Today Bank of Canada (BOC) is to provide further guidance in policy meet. The result to be announced at 14:00 GMT.

Current policy measures–

  • BOC is maintaining overnight deposit rate at 0.5 percentage

The core objective of BOC monetary policy is price stability which means keeping inflation within a range of 1-3 percentage. Headline inflation has fallen close to 1 percentage from 2.5 percentage in 2014 in October last year. Since then it has risen sharply to 2 percentage in January. In February reading came at 1.4 percentage.

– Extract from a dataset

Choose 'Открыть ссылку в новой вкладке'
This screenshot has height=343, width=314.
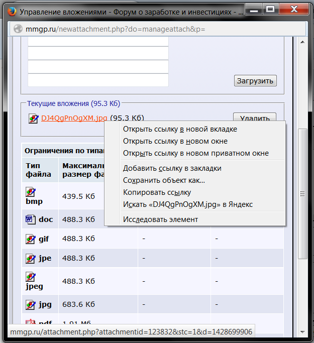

In April it reached 1.7 percentage and 1.5 percent in May.  The data has been showing a lot of volatility lately.

Economy at a glance :

  • Canada is a very small economy of $1.55 trillion approximately, compared to its larger neighbor, the United States.
  • Canada suffered technical recession last year as GDP contracted in both first and second quarter. As of December, annual GDP growth rate has dropped to 0.3 percentage from 3.1 percentage a year ago. However, it has bounced to 1.1 percent in the first quarter of this year.
  • A recent recovery in oil price may not be much of a boost since severe wildfire has taken a large portion of the production (more than 1.5 million barrels/day) offline. The production is still recovering and may not recover fully until the first quarter of 2017.
  • The unemployment rate ticked up recently to 7.3 percentage, compared to the pre-crisis level of 6 percentage. However, recently it ticked down to 6.8 percent last month.

Return of growth in the US is expected to help the Canadian economy as a whole.

What to watch out for –

BOC is expected to keep policy on hold today. Focus will be on what the bank’s take on the appreciation in the exchange rate and on the UK referendum. However, the Canadian dollar has weakened around 600 pips from its recent high over the wildfire and stronger dollar.

At least another rate cut is expected in 2016 from BOC if the situation worsens in the oil front.

Some changes in communication would be vital to watch for -

  • Changes in the inflation expectation ahead. Higher or stable expectation would indicate a longer rate pause by the bank.
  • Take on the UK referendum.
  • The outlook for oil price and impact on the economy.
  • The changes in growth forecast ahead and views on ailing manufacturing.
  • The recent volatility in the inflation rate.

Impact :

We expect the Canadian dollar to weaken in the short run to as much as 1.4 per dollar but strengthen in medium to longer term to as high as 1.18 per dollar. The Canadian dollar is currently trading at 1.305 per dollar.